→ **DATA PROVIDED**
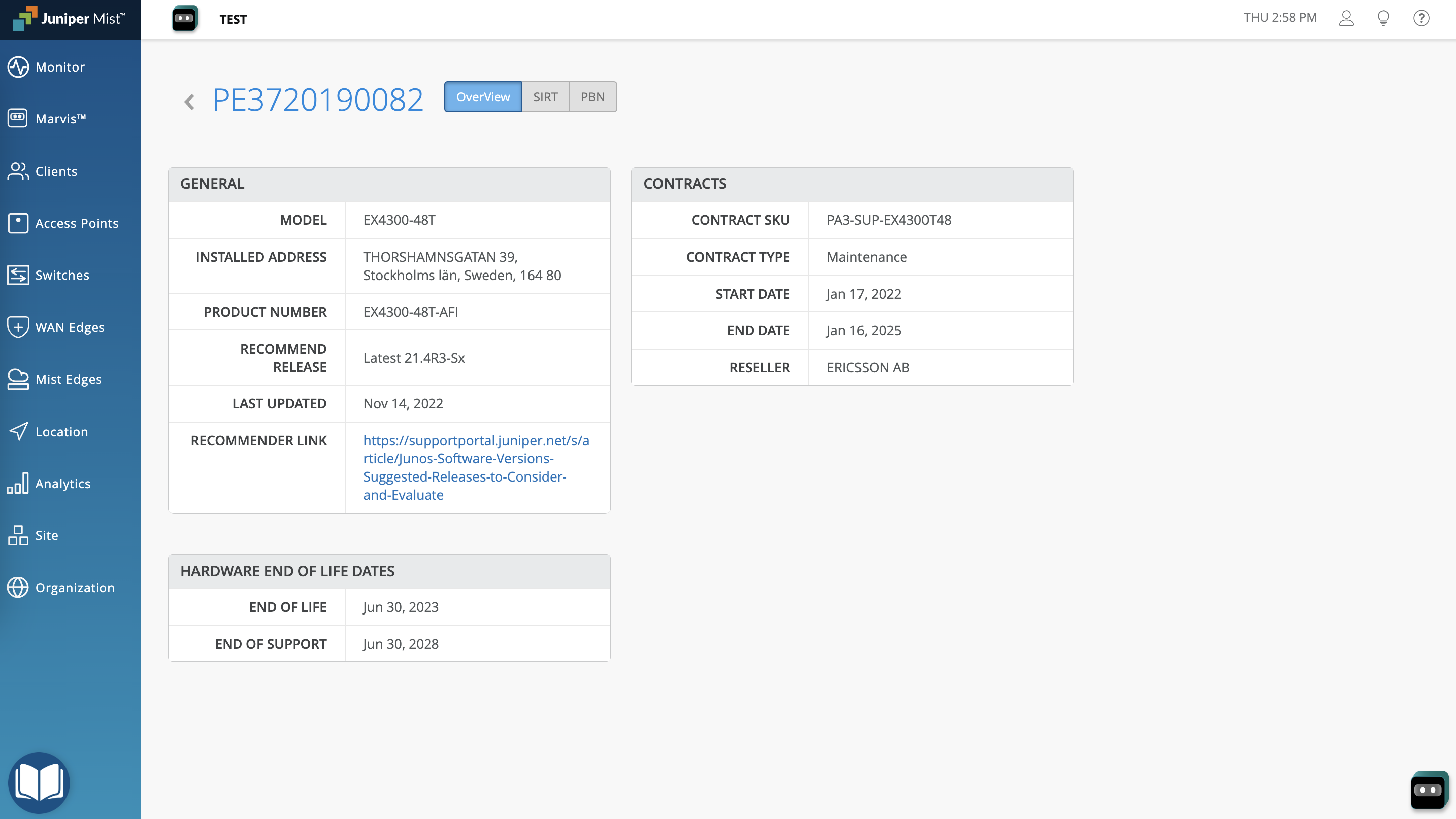
Task: Go back using the left chevron
Action: point(189,102)
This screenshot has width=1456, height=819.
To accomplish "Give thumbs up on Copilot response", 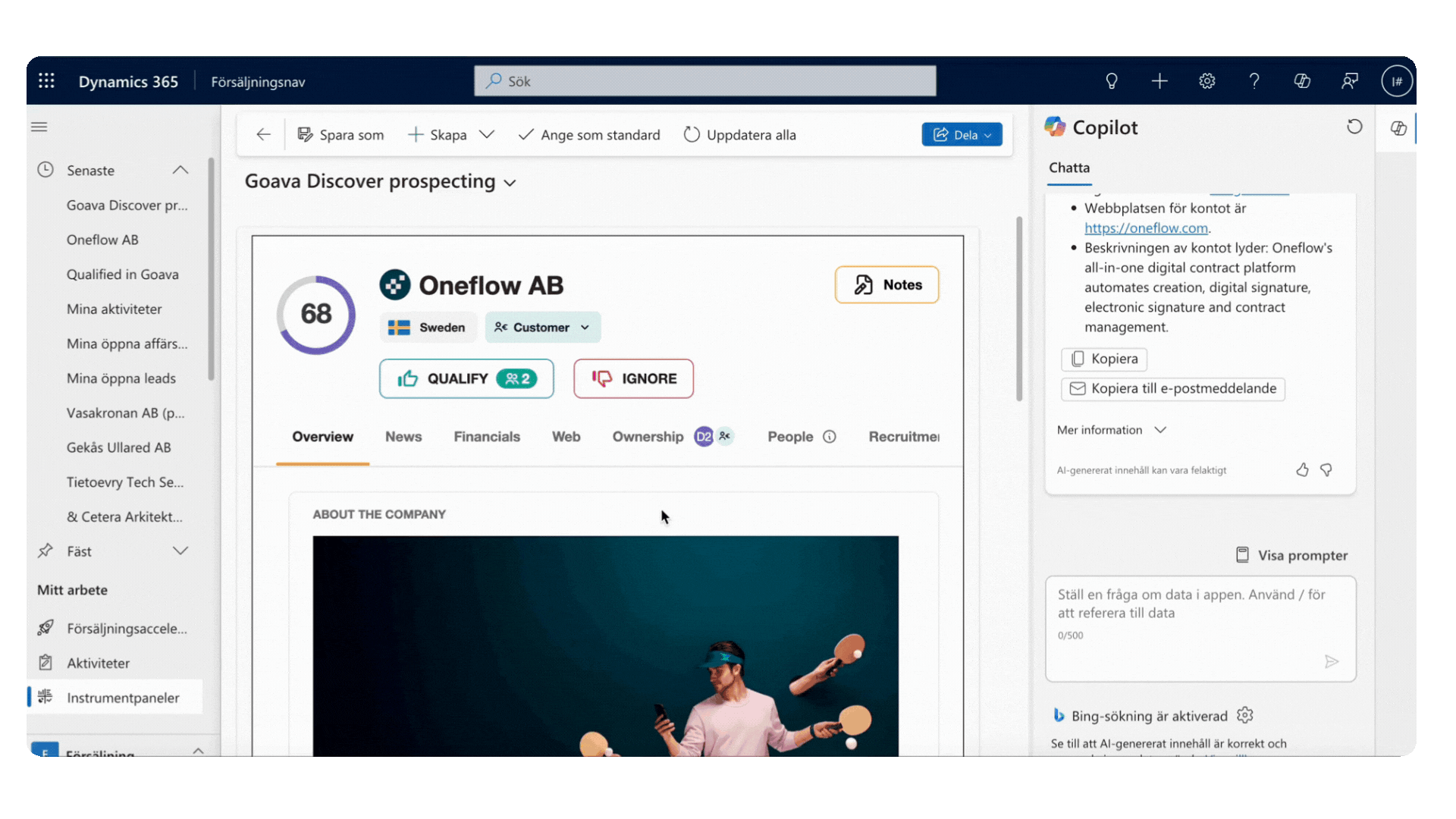I will tap(1302, 470).
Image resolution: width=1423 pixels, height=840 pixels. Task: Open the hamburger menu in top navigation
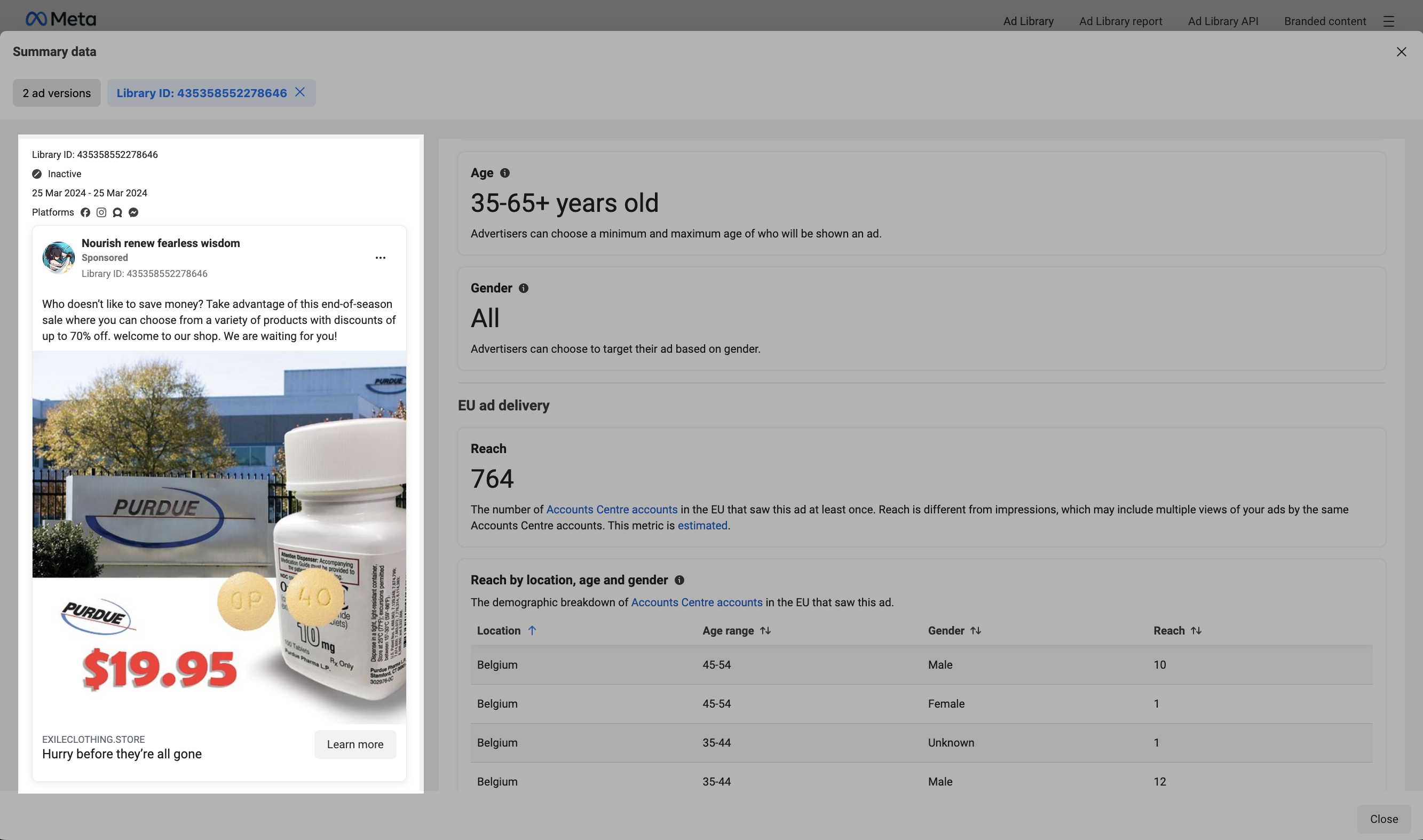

→ **YOUR ASSIGNMENT**
Report every line of the material above in which "height" appears.

→ **EXPECTED ANSWER**
This screenshot has width=1456, height=819.
Image resolution: width=1423 pixels, height=840 pixels. Task: Open the hamburger menu in top navigation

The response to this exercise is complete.